According to Environment Canada’s Emission Trends Report for 2013 and 2014, this increase in carbon emissions from the oil sands is tied principally to past and projected increases in production.  To at least some extent, the growth in emissions as at 2020 from the oil and gas sector may be lower than projected, due to recent declines in global demand and the cancellation or deferral of a number of oil sands projects.  But the overall trend is likely to remain broadly consistent with the projections from Environment Canada.

Environment Canada also suggests there may also have been some levelling off of historical trends that have traditionally led to a steady decline in the carbon intensity of the oil sands.  This could be due to some technical factors, such as a gradual decrease in reservoir quality in the traditional mining facilities around Fort McMurray and increased use of natural gas to produce steam at the growing number of In Situ facilities.
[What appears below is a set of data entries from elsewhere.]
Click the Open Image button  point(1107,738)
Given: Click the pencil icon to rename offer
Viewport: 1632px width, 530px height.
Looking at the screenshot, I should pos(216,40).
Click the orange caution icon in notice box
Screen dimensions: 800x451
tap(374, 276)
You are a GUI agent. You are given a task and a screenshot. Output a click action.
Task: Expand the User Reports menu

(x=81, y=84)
A few broad conclusions suggest themselves:

  • In every economic sector – other than oil and gas - carbon emissions in Canada have either more or less levelled off or are declining. In some sectors - like electricity, the declines have been material.
  • In the oil and gas sector, carbon emissions have either levelled off or are actually declining in almost every category other than the oil sands, as conventional oil fields are depleted or as decreases in the demand for Canadian natural gas reduces production.
  • In the oil sands, growth in carbon emissions is linked principally to a growth in production itself and while there are good opportunities to decrease the carbon intensity of the oil sands, it is not immediately apparent how we can materially decrease carbon emissions while materially increasing oil sands production.
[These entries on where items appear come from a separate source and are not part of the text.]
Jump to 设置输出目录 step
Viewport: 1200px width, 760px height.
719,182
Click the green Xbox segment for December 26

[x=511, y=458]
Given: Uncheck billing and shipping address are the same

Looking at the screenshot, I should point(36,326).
More reductions of carbon emission will be required in every economic sector if Canada is to meet its current and anticipated commitments.  One of the most significant challenges in this process will be to determine how carbon emissions from the oil sands can be mitigated without impairing the viability of the oil sands generally and while continuing to enjoy their current and future economic benefits.  While oil and gas producers have always been innovative, it will also take innovation on the part of our policy and law-makers to achieve an appropriate balance in the interests of all Canadians.